California to Issue $15.5B of Long-Term Debt Over Two Years

SAN DIEGO — California Treasurer Bill Lockyer said the state plans to sell $15.5 billion of long-term debt during this and the next fiscal year, continuing a trend of fewer deals.

Lockyer said California will likely issue around $10 billion of general obligation bonds and $5.5 billion of lease revenue bonds over the two-year period.

The state went to market this week with it first GO sale of the year, $2.52 billion of bonds split into mostly tax-exempt new money and refinancing.

On Friday the state quoted retail investors a preliminary yield of 4.58% for a 20-year maturity, 115 basis points over the Municipal Market Data triple-A index. In November 2010, California’s 20-year bonds priced at 5.28%, 126 basis points over the index. For a 30-year maturity, Friday’s preliminary yield is 4.80%, 110 basis points above MMD. That compares to 5.50% and a 114 basis-point spread to the MMD in November 2010, according to a statement by the treasurer’s office.

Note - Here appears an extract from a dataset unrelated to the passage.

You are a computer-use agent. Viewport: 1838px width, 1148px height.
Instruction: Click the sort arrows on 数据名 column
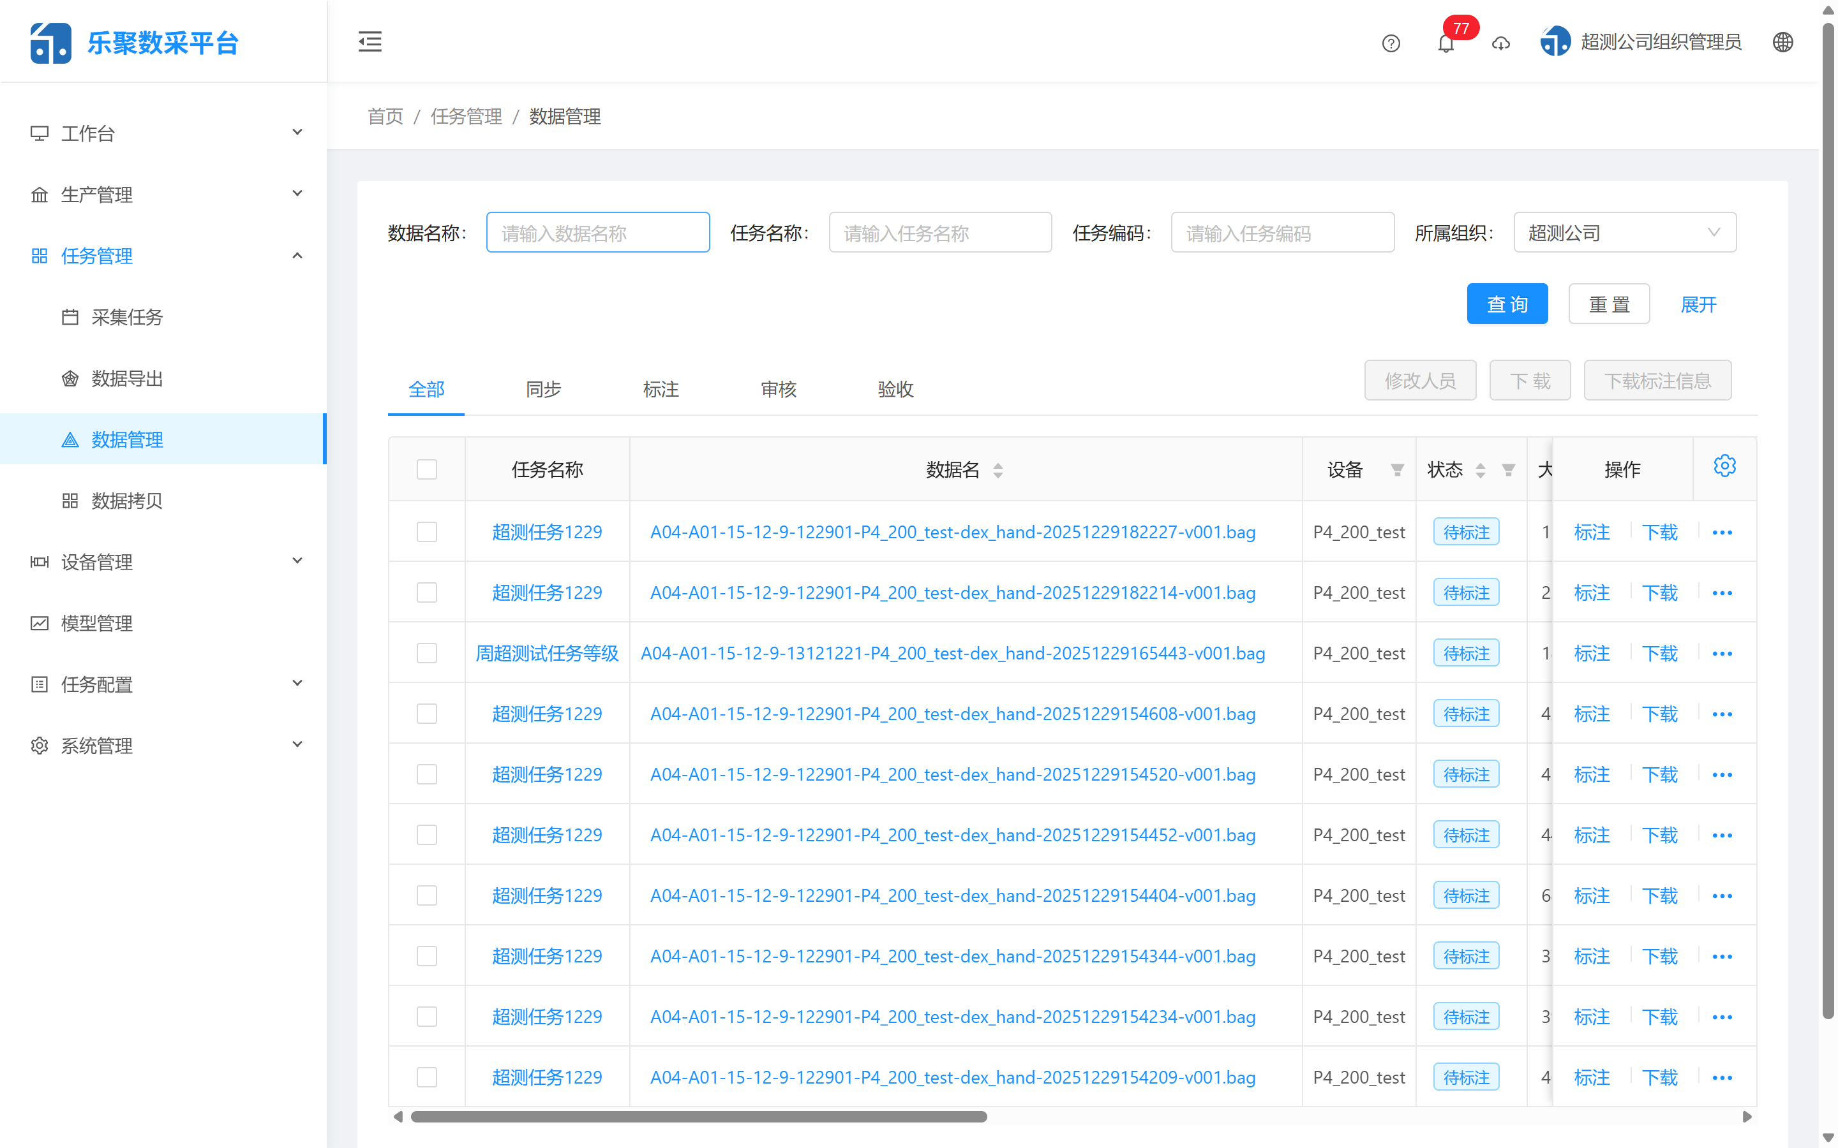998,470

An October general obligation bond sale is also scheduled but Lockyer said the numbers are still up in the air. The state last sold GO bonds in November.

“We are going to be back in the market about every other week from now to Thanksgiving,” Lockyer said Friday addressing the Bond Buyer California Public Finance Conference.

California, typically the largest issuer in the country, has refrained from issuing any GO debt so far this year, bypassing its usual multibillion dollar spring sale as it revaluated financing needs in the face of a multibillion-dollar budget deficit.

Lockyer said President Obama’s proposed jobs plan, if approved, would curtail tax-exemption for municipal bonds and raise borrowing costs for states. California faces $2.7 billion to $7.7 billion in higher borrowing costs.

On Wednesday, the state also priced $430 million of revenue bonds for the California State University.

In October, Lockyer said the state will sell $450 million of lease revenue bonds and plans a smaller sale of around $300 million in November for various agencies.

Lockyer pointed to the potential 10-year blueprint for future bonds sales that could range from nothing to voters authorization of another $40 billion to pay for infrastructure needs that include high-speed rail and further education spending. The state currently has authorization for $37 billion of general obligation bonds and $12 billion of lease revenues for the 10-year period.

Lockyer also said the state will restructure its commercial paper program this fall as it renews letters of credit.

Working under a mandate from Gov. Jerry Brown to reduce the state’s “wall of debt,” his Department of Finance has been polling departments and agencies to find out how much cash from previous bond issues they have on hand to spend on projects, as an alternative to issuing new debt.

More than $11 billion of cash from bond sales has accumulated in department accounts, costing taxpayers more than $700 million a year in debt service for projects that have yet to be completed, according to the governor’s May Revise budget.

Last year, the state sold $4.5 billion of GO debt in the fall. It did not offer new-money GOs this past spring for the first time since at least 1988. Last year, the state issued $6 billion of GO debt in the first half of the year and $10.5 billion for all of 2010 — way down from 2009 when it set a municipal market record of $23 billion.